Ungeachtet des hervorragend praktischen, realistischen und utilitarischen Charakters der Römer gelangten sie nicht dazu, ihre Fähigkeiten auf wirtschaftlichem Gebiet nachhaltig zu betätigen. Sie entwickelten kein umfangreiches und vielseitiges Produktions- und Tausch-System. Ihr geschichtlicher Beruf war ein militärischer und politischer, und die Volkskräfte waren hauptsächlich dem öffentlichen Dienst daheim und auf dem Schlachtfeld gewidmet. Allerdings schenkte man der Landwirtschaft von der frühesten Zeit an viele Aufmerksamkeit, und auf sie gründete sich das Dasein der kühnen Bevölkerung, welche die ersten Schritte auf dem Wege zur Weltherrschaft tat. Allein im Verlaufe ihrer Geschichte wich die Bewirtschaftung des Bodens durch eingeborene Freie der Einführung von zahlreichen Sklavenarbeitern – die Beute auswärtiger Eroberungen –, und die kleinen Besitztümer der früheren Zeit wurden durch grosse Landgüter – die Latifundien – ersetzt, in welchen Plinius das Verderben Italiens erblickte »Eine Unzahl Freier lebte in jenen Gegenden, welche jetzt, wo man dort kaum eine kleine Militärkolonie unterhält, nur die römischen Sklaven vor gänzlicher Verödung bewahren«. – Livius VI. 12. – »Der unermessliche Umfang der Landgüter«. – Tacitus, Ann. III. 53.. Die gewerblichen Künste und den Handel (den letzteren wenigstens, sofern er nicht in grossem Umfange betrieben wurde) betrachteten die Römer als unedle Berufe, nicht würdig des freien Bürgers. Dieses Gefühl der Verachtung war nicht bloss etwa ein Vorurteil beschränkter oder unwissender Köpfe, sondern wurde auch von Cicero und von anderen der freiesten Geister des Volkes geteilt »Alle Handwerker befassen sich mit einer verächtlichen Kunst, denn etwas Edles wird keine Werkstätte brauchen«. – Cicero, von den Pflichten I, 42. – »Ist der Handel unbedeutend, so muss er als etwas Verächtliches angesehen werden; ist er indessen erheblich und von beträchtlichem Umfange, schafft er mancherlei aus allen Gegenden herbei und macht er mit vielem wahrhaft Nützlichen bekannt, so kann man wohl nichts an ihm aussetzen«. – Ebendas. – »Jedes Gewerbe ist unsern Vorfahren unwürdig erschienen«. – Livius XXI, 63. –.

Wie bei dem Mangel an spekulativer Ursprünglichkeit bei den Römern nicht anders zu erwarten, sind wenig Anzeichen ernstlichen theoretischen Forschens auf wirtschaftlichem Gebiete vorhanden.

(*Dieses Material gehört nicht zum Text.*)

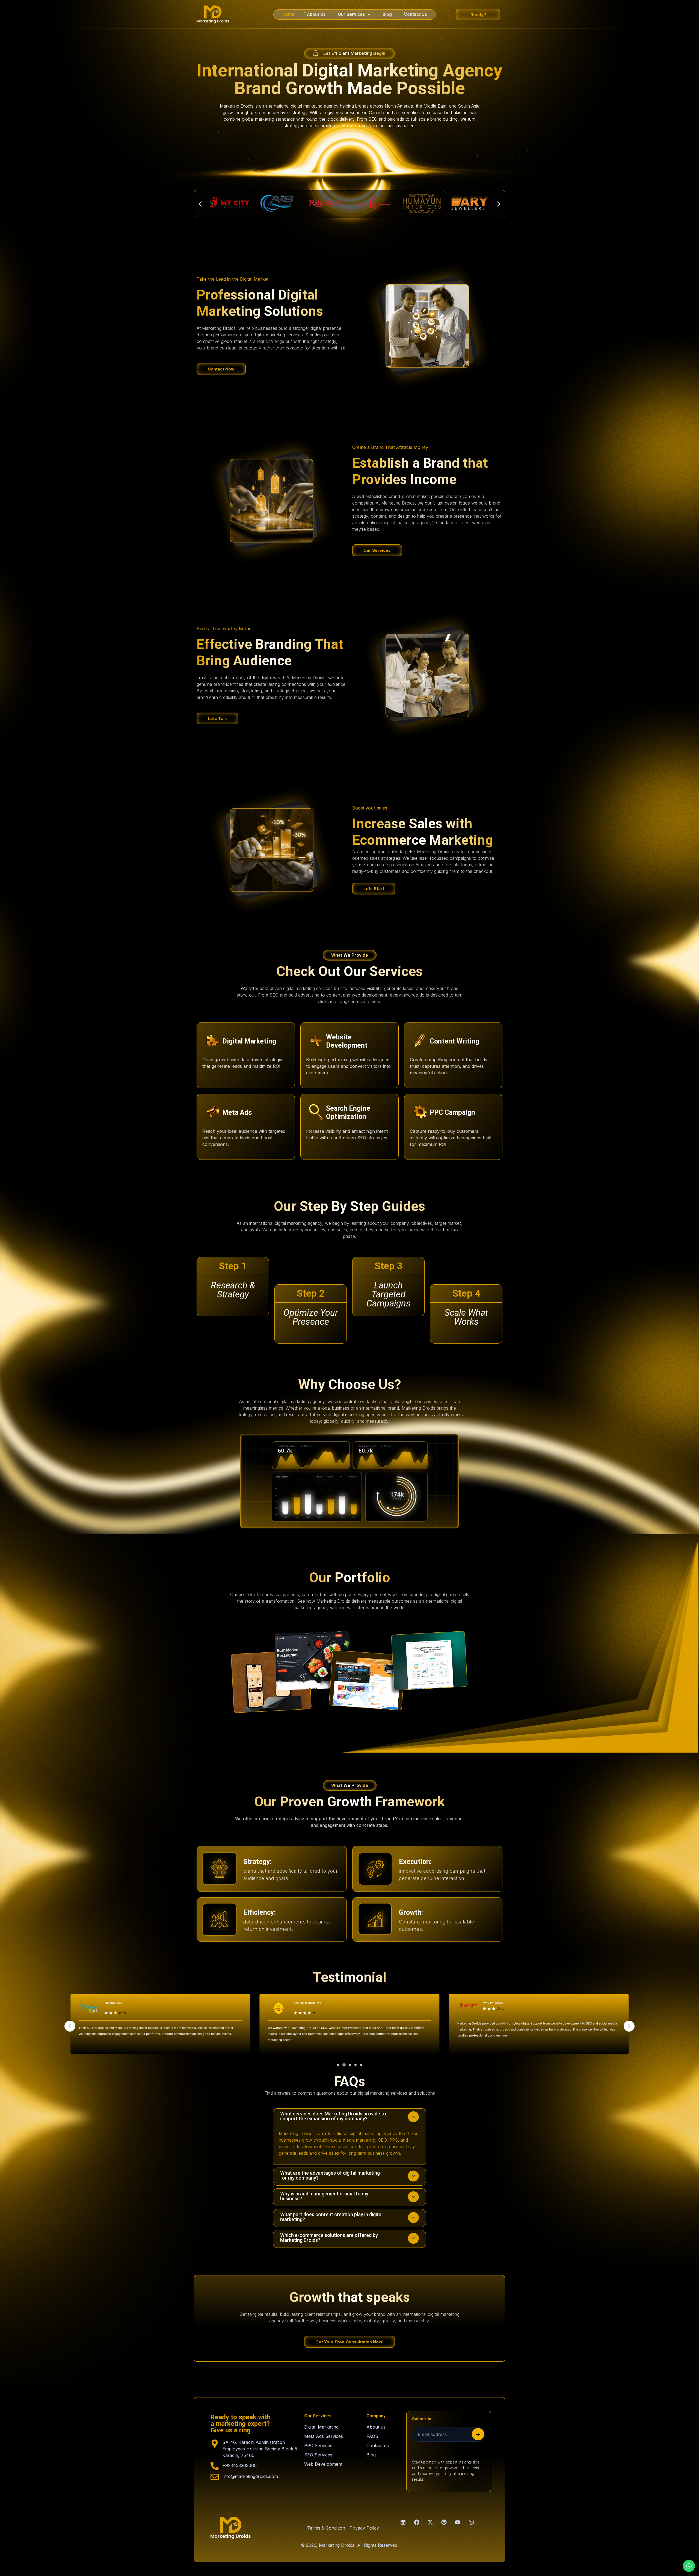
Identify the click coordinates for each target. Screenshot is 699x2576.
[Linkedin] (403, 2522)
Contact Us (415, 14)
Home (288, 14)
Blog (387, 14)
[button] (354, 14)
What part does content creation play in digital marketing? (331, 2217)
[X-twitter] (430, 2522)
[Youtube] (457, 2522)
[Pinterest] (444, 2522)
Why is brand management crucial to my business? (324, 2196)
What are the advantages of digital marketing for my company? (330, 2175)
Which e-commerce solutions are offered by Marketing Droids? (329, 2237)
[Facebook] (416, 2522)
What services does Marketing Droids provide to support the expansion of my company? (333, 2116)
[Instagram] (471, 2522)
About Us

Ihre Ansichten über wirtschaftliche wie über andere gesellschaftliche Fragen waren grösstenteils den griechischen Denkern entlehnt. Derartige Spuren des wirtschaftlichen Gedankens sind hie und da zu finden bei den Philosophen, bei den die Landwirtschaft behandelnden Schriftstellern und bei den Rechtsgelehrten. Es muss indessen bemerkt werden, dass viele der in den Werken dieser Schriftsteller vorkommenden Stellen, welche die Verfechter der Ansprüche Roms auf einen hervorragenderen Platz in der Geschichte der Wissenschaften anführen, oft nichts enthalten als offenkundige Wahrheiten oder unbestimmte Allgemeinheiten.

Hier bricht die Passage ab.